A single amino acid serves as an affinity switch between the receptor and the binding protein of corticotropin-releasing factor: implications for the design of agonists and antagonists.

In view of the observation that corticotropin-releasing factor (CRF) affects several brain functions through at least two subtypes of G protein-dependent receptors and a binding protein (CRFBP), we have developed synthetic strategies to provide enhanced binding specificity. Human/rat CRF (h/rCRF) and the CRF-like peptide sauvagine (Svg), differing in their affinities to CRFBP by two orders of magnitude, were used to identify the residues determining binding to CRFBP. By amino acid exchanges, it was found that Ala(22) of h/rCRF was responsible for this peptide's high affinity to CRFBP, whereas Glu(21) located in the equivalent position of Svg prevented high affinity binding to CRFBP. Accordingly, [Glu(22)]h/rCRF was not bound with high affinity to CRFBP in contrast to [Ala(21)]Svg, which exhibited such high affinity.
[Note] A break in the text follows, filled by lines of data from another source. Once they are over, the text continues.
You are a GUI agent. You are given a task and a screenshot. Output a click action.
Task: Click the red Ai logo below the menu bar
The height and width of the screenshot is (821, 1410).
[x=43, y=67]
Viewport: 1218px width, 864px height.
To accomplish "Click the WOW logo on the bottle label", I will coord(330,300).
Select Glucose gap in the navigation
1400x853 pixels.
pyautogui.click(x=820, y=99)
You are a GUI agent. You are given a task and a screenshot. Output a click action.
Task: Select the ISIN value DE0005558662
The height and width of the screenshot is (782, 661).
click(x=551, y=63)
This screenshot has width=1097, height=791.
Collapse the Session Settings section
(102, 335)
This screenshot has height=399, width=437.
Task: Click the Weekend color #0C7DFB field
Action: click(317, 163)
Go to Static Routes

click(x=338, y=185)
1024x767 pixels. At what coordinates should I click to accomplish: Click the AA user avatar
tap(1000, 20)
Furthermore, the affinity of both peptides to either CRF receptor (CRFR) subtype was not reduced by these replacements, and their subtype preference was not changed. Thus, exchange of Ala and Glu and vice versa in positions 22 and 21 of h/rCRF and Svg, respectively, serves as a switch discriminating between CRFBP and CRFR. On the basis of this switch function, development of new specific CRF agonists and antagonists is expected to be facilitated. One application was the modification of the CRF antagonist astressin (Ast), whose employment in animal experiments is limited by its low solubility in cerebrospinal fluid. Introduction of Glu residues into Ast generated with [Glu(11,16)]Ast an acidic astressin, which efficiently antagonized in vivo the CRFR1-dependent reduction of locomotion induced by ovine CRF without detectable binding to CRFBP.